High-income economies contributed 69.3% to GERD in 2013, down from 79.7% in 2007. On the other hand, the share of low and middle-income countries grew to 11.1% in 2013 from 10.1% in 2007. The United States, which gives tax incentives for corporations to conduct R&D, contributed the most to GERD at 28.1%.
China’s share of global GERD rose to 19.6% in 2013 from 10.2% in 2007. Around 84.6% of research spending in China is channeled to experimental development, according to 2013 data.
“Experimental development is systematic work, drawing on existing knowledge gained from research and/or practical experience directed to producing new materials, products or devices; to installing new processes, systems and services; or to improving substantially those already produced or installed,” notes the Organization for Economic Cooperation and Development (OECD) glossary of statistical terms.

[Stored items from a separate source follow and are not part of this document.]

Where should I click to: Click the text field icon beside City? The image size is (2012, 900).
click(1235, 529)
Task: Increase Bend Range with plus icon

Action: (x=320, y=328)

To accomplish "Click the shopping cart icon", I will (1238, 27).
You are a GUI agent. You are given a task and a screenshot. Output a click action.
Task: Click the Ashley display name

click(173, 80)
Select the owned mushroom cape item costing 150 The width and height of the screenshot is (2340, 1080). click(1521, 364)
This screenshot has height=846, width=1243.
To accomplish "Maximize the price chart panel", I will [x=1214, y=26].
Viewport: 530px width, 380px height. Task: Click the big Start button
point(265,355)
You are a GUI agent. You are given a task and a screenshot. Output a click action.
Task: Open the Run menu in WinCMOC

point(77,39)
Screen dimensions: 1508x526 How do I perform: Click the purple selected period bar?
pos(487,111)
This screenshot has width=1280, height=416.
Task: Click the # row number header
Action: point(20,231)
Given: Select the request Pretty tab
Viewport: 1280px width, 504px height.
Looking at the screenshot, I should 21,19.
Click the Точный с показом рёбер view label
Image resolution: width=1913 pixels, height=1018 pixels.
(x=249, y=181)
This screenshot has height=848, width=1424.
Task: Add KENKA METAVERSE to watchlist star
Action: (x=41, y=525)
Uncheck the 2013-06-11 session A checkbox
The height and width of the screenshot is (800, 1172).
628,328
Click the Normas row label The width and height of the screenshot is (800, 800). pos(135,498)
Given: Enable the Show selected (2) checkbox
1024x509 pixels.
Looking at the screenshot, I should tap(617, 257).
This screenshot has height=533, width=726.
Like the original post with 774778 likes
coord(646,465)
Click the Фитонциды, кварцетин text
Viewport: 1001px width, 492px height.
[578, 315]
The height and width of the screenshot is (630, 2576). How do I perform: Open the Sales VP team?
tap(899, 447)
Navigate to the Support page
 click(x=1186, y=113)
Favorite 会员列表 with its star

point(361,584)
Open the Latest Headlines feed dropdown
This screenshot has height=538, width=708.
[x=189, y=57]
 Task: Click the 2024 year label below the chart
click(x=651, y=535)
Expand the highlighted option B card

China’s expenditure on R&D made up 2.07% of its GDP in 2015. Companies spent 1.09 trillion yuan out of the 1.42 trillion yuan ($206.05 billion) spent on R&D in that year, according to Reuters. The percentage allocated to R&D of the total 35 OECD countries’ GDP reached 2.38% in 2016. Many studies indicated that significant expenditure on R&D leads to economic growth, reflected on GDP in varying degrees.
However, what matters most is not the amount of expenditure on R&D, but linking it to well-defined market needs and business goals to deliver customer value. Since Egypt has a large domestic market and a high return on investment (ROI), R&D investment can be quite profitable for the private sector.